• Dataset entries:
═══

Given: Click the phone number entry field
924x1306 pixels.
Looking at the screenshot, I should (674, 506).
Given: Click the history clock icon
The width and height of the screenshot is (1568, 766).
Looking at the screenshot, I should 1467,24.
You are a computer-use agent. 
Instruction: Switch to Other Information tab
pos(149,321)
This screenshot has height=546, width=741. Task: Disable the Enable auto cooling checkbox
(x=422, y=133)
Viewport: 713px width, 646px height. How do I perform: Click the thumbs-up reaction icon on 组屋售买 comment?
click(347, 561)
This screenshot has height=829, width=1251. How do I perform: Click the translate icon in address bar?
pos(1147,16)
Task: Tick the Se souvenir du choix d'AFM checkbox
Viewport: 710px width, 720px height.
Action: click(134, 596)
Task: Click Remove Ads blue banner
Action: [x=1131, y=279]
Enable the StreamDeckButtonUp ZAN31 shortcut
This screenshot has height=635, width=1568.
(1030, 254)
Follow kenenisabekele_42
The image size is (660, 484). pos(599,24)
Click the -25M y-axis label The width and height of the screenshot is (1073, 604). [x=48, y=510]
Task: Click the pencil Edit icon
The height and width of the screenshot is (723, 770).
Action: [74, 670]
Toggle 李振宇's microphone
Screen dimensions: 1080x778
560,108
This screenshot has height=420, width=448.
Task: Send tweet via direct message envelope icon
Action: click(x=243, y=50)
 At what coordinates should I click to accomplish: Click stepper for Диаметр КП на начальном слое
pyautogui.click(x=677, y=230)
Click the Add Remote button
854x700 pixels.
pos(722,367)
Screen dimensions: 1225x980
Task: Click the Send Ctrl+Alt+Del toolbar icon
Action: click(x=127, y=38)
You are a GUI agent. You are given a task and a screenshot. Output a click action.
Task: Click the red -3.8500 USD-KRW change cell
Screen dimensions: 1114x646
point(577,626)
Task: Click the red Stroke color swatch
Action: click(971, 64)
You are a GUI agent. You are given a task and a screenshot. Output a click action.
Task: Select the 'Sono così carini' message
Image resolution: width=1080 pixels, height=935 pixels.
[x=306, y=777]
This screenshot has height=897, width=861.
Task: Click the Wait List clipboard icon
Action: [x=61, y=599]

═══

• Task: Starting at the first line of the records above, please copy every line exactly through the line containing "Task: Click the pencil Edit icon", and stop there.

• Result:
Given: Click the phone number entry field
924x1306 pixels.
Looking at the screenshot, I should (674, 506).
Given: Click the history clock icon
The width and height of the screenshot is (1568, 766).
Looking at the screenshot, I should 1467,24.
You are a computer-use agent. 
Instruction: Switch to Other Information tab
pos(149,321)
This screenshot has height=546, width=741. Task: Disable the Enable auto cooling checkbox
(x=422, y=133)
Viewport: 713px width, 646px height. How do I perform: Click the thumbs-up reaction icon on 组屋售买 comment?
click(347, 561)
This screenshot has height=829, width=1251. How do I perform: Click the translate icon in address bar?
pos(1147,16)
Task: Tick the Se souvenir du choix d'AFM checkbox
Viewport: 710px width, 720px height.
Action: click(134, 596)
Task: Click Remove Ads blue banner
Action: [x=1131, y=279]
Enable the StreamDeckButtonUp ZAN31 shortcut
This screenshot has height=635, width=1568.
(1030, 254)
Follow kenenisabekele_42
The image size is (660, 484). pos(599,24)
Click the -25M y-axis label The width and height of the screenshot is (1073, 604). [x=48, y=510]
Task: Click the pencil Edit icon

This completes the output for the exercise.